• [Task objective] How many lines below hold "link"? Answer with only the number.

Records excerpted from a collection
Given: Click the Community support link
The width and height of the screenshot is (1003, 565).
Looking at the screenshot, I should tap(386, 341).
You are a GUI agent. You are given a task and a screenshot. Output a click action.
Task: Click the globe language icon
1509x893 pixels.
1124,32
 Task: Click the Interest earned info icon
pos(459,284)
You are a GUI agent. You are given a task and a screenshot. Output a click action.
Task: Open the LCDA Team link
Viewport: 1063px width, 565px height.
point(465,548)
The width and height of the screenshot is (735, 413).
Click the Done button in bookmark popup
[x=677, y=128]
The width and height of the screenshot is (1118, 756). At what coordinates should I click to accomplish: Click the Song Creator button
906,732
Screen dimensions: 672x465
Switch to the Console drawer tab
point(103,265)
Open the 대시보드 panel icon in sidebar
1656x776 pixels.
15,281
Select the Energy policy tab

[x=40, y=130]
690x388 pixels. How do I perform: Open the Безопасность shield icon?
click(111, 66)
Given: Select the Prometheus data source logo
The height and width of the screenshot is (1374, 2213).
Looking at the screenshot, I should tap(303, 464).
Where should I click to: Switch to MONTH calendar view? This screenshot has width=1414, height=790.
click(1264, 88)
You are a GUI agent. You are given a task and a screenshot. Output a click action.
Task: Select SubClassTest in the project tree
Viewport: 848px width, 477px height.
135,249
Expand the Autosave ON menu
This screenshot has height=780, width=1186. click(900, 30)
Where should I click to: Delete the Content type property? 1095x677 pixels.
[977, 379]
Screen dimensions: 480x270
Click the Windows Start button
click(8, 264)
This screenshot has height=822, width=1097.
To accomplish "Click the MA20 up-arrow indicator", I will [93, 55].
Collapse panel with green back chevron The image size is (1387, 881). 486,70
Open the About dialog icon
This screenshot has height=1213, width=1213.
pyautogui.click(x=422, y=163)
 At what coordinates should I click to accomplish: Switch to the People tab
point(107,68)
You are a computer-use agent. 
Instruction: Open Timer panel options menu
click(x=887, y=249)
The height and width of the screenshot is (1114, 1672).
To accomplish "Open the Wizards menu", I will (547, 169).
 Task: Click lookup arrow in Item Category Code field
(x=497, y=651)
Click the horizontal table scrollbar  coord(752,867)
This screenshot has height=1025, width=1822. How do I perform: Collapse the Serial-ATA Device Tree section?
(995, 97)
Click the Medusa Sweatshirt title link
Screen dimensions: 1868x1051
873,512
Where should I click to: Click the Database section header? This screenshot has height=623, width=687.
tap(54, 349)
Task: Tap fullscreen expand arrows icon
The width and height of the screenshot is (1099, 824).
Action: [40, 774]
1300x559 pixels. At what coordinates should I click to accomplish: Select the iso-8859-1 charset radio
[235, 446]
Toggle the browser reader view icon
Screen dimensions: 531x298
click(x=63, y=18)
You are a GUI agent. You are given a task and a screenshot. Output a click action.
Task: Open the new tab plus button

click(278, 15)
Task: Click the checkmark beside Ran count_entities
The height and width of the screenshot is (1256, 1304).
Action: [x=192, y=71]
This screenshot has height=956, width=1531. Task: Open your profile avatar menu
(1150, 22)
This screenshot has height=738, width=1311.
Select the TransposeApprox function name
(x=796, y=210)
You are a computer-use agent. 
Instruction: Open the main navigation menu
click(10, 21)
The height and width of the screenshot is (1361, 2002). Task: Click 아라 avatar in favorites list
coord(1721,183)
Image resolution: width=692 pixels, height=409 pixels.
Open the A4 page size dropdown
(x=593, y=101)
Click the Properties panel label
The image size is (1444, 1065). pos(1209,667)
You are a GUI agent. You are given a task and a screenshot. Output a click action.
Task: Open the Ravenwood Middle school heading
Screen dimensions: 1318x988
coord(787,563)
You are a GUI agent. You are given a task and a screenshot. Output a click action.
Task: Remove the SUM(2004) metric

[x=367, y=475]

• [Task output] 3